Unlike in other nations, public education in the United States is a state responsibility, and state finance systems account for approximately 90% of all school funding. The Report Card shows that the various methods employed by most states to finance education are not designed to deliver fair, equitable funding to their public schools.

The Report Card’s findings include the following:

  • Fourteen states have "regressive" school funding. These states, which include Texas, Pennsylvania, and Illinois, provide less funding to school districts with higher concentrations of poor students.
  • Nevada’s school funding system is the nation’s most regressive. Nevada provides students in poor districts only half of what students in low poverty districts receive.
  • Nineteen states have "flat" school funding systems. These states, which include California, Florida, Colorado, and Washington, fail to provide any appreciable increase in funding to address the needs of students in high poverty districts.
  • While four states – Utah, Tennessee, Oklahoma, and North Carolina – do provide modestly higher funding to high poverty districts, the overall level of funding in these states is so insufficient as to rank them among the lowest in the nation.
  • Only Minnesota, Massachusetts, New Jersey, and Delaware have fair school funding systems. These states have a sufficient overall level of funding and provide significantly higher amounts of funding to high poverty school districts.
  • Many states with unfair school funding systems rank low on "effort." These states, which include Nevada, Arizona, California, and Oregon, allocate a very low percentage of their states’ economic capacity, or gross state product (GSP), to fund public education.

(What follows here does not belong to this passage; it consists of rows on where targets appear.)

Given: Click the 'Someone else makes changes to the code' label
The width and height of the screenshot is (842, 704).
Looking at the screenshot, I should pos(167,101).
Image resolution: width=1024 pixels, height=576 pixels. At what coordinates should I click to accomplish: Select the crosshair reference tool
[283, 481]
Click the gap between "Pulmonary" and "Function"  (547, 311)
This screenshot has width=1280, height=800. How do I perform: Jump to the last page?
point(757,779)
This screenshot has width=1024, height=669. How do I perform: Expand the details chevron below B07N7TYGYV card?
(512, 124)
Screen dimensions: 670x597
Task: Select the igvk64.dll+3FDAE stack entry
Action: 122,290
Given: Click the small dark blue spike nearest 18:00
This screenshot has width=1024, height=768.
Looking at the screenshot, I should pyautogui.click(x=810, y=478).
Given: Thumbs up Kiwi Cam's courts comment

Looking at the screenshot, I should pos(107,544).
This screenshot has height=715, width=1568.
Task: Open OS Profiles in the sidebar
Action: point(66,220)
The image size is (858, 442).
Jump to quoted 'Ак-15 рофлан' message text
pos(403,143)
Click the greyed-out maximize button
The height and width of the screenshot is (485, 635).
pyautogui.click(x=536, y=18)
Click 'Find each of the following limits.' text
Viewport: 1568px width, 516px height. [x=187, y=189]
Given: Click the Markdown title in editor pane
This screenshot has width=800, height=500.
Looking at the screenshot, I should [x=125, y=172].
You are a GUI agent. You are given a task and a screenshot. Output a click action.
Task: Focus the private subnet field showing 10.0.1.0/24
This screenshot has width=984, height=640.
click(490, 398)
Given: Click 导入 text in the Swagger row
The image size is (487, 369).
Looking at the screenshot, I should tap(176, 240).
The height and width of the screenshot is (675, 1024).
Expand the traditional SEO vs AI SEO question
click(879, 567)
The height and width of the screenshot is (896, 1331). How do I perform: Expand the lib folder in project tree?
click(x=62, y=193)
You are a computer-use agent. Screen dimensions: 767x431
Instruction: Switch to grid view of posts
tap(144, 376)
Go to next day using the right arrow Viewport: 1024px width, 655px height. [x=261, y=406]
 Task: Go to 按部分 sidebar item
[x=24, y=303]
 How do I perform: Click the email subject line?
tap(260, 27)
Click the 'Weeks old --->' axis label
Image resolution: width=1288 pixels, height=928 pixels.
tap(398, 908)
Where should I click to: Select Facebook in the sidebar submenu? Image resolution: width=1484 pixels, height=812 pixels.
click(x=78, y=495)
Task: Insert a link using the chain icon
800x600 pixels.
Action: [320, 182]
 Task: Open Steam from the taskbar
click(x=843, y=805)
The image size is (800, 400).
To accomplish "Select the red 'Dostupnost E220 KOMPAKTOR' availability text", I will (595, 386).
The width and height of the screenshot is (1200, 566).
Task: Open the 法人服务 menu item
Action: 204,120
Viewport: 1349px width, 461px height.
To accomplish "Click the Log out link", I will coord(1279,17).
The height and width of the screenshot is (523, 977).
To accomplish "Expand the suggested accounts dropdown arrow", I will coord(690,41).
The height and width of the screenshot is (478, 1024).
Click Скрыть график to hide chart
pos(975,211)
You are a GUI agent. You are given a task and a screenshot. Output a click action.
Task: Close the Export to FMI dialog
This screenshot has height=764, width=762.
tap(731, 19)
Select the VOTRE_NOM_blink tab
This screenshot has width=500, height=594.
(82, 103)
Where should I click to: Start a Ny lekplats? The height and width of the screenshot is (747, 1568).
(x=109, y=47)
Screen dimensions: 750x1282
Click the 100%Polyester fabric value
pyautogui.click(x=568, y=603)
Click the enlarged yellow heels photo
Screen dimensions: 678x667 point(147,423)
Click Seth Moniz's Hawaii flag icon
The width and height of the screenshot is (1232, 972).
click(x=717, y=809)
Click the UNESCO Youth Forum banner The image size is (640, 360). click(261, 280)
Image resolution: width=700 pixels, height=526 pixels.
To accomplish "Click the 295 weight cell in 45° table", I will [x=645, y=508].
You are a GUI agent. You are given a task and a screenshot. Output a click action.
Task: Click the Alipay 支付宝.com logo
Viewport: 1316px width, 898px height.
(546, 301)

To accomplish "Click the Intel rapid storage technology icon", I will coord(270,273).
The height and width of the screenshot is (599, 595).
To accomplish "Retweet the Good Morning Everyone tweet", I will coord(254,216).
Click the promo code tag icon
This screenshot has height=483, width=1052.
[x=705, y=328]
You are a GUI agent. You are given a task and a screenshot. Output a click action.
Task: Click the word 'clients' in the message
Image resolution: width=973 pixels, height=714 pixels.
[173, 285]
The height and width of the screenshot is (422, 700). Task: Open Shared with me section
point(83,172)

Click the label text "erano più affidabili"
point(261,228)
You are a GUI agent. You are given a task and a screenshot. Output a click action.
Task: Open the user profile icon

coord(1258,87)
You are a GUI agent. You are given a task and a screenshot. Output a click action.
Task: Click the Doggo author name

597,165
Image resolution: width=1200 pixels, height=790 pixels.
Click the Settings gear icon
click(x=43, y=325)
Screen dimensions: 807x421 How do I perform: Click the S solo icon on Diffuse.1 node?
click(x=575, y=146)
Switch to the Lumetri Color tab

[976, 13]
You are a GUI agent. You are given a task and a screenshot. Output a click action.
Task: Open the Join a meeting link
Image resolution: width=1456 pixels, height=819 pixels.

"Public school funding in far too many states remains unfair, irrational and unconnected to the resources students must have to succeed," said David Sciarra, ELC Executive Director and Report Card co-author. "These states’ failure to provide fair school funding strikes hardest at the over 11 million poor, school-aged children across the United States."

The Report Card also shows how unfair school funding affects the availability of essential education resources in the states. For example, average teacher salaries in most states are below those of their non-teacher counterparts, preschool enrollment among poor children lags well behind their more affluent peers in nearly all states, and few states maintain greater staffing levels in the high poverty districts that need the additional support.

"There is a direct link between school funding and essential resources," said Rutgers Professor and Report co-author, Bruce Baker, a noted school finance expert. "These latest findings show a lack of access to preschool, higher pupil-to-teacher ratios and uncompetitive wages for teachers in those states with unfair and inadequate school funding."

"As we prepared this edition of the National Report Card, we were disheartened to learn that school funding is still lagging despite the economic recovery," said Danielle Farrie, ELC Research Director and Report co-author. "While not restoring funding to pre-Recession levels, states are adopting Common Core standards and assessments and imposing other new mandates that increase costs and put further stress on local education budgets."

“It’s clear and unequivocal that states and school districts across the country are cheating their futures by failing to invest in their own children. It’s both a moral and economic imperative that our nation dramatically change the way it distributes educational resources to advance true equity in America’s classrooms,” said Wade Henderson, president and CEO of The Leadership Conference.


"Is School Funding Fair? A National Report Card" is coauthored by Bruce Baker of the Rutgers Graduate School of Education; David Sciarra, Executive Director of Education Law Center (ELC); and Danielle Farrie, ELC Research Director.